Text shown:
-------------------------

Born in Argentina in 1959, his career began in the late '70s. In
'80 he moved to Los Angeles where he began doing photocomposition
and retouching in his darkroom. When computers became affordable Morduchowicz
bought his first Macintosh. In the early '90s he started to work
with the motion picture industry in Los Angeles, producing advertising,
then video and music covers and finally large movie posters for spectaculars
like Titanic, Moulin Rouge, and Independence Day.
"In the Titanic poster," he tells us, "Leonardo DiCaprio
and Kate Winslet appear to be hugging behind the large image of the boat.
In fact though, they were not hugging. Each came from a different photograph.
DiCaprio's hand was blurry so I photographed someone else in the
studio and changed the hand. The hair was also a composite and the ship
we see in the poster was very different from the photograph given to me
because we needed to trade details. That poster took several months to
complete though it appears to be a simple image."

-------------------------

Information shown:
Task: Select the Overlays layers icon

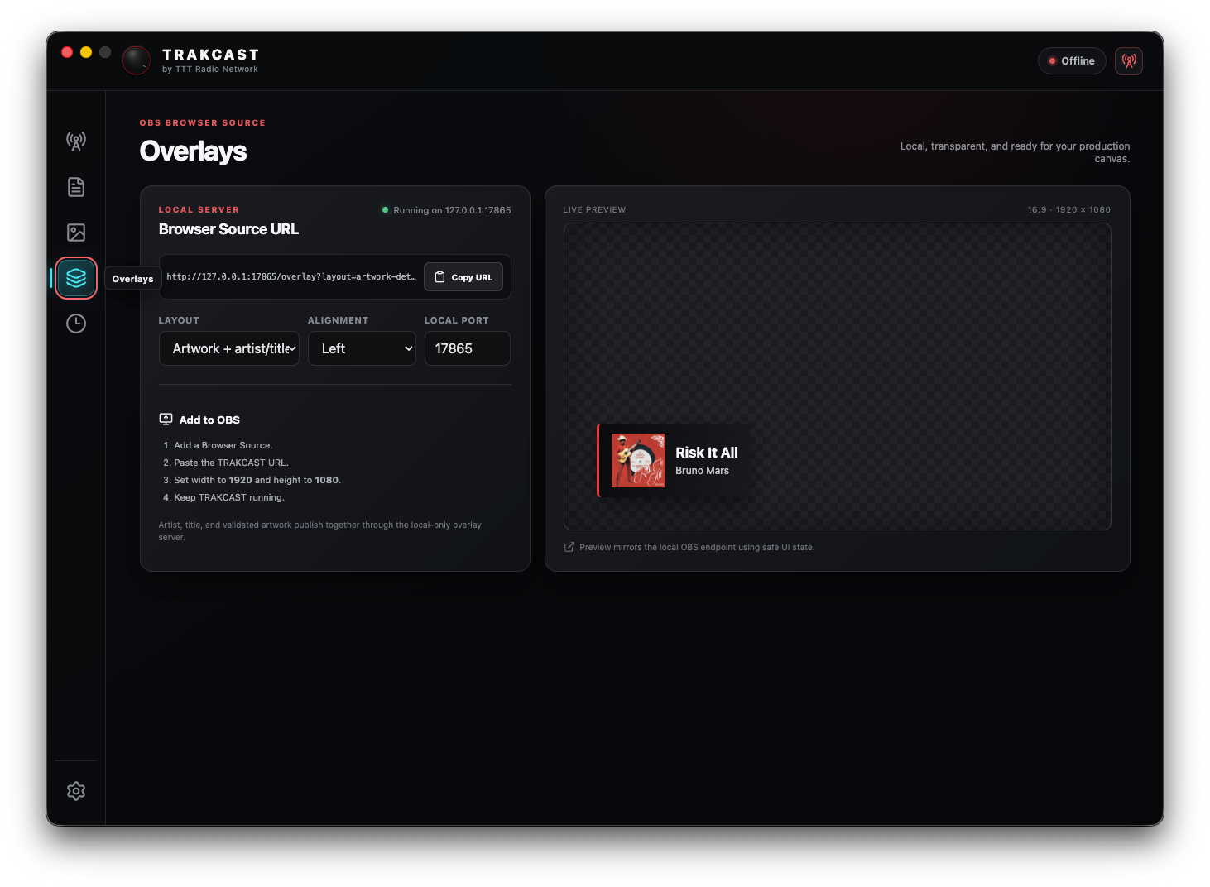Action: pos(76,278)
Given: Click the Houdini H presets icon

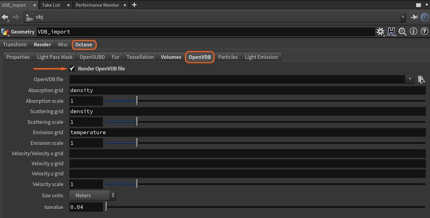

-------------------------

What is asked: Retype word for word the part of the movie-poster retouching passage above that begins at the words "Born in Argentina" and stops after "a different photograph.".

Result of this task:
Born in Argentina in 1959, his career began in the late '70s. In
'80 he moved to Los Angeles where he began doing photocomposition
and retouching in his darkroom. When computers became affordable Morduchowicz
bought his first Macintosh. In the early '90s he started to work
with the motion picture industry in Los Angeles, producing advertising,
then video and music covers and finally large movie posters for spectaculars
like Titanic, Moulin Rouge, and Independence Day.
"In the Titanic poster," he tells us, "Leonardo DiCaprio
and Kate Winslet appear to be hugging behind the large image of the boat.
In fact though, they were not hugging. Each came from a different photograph.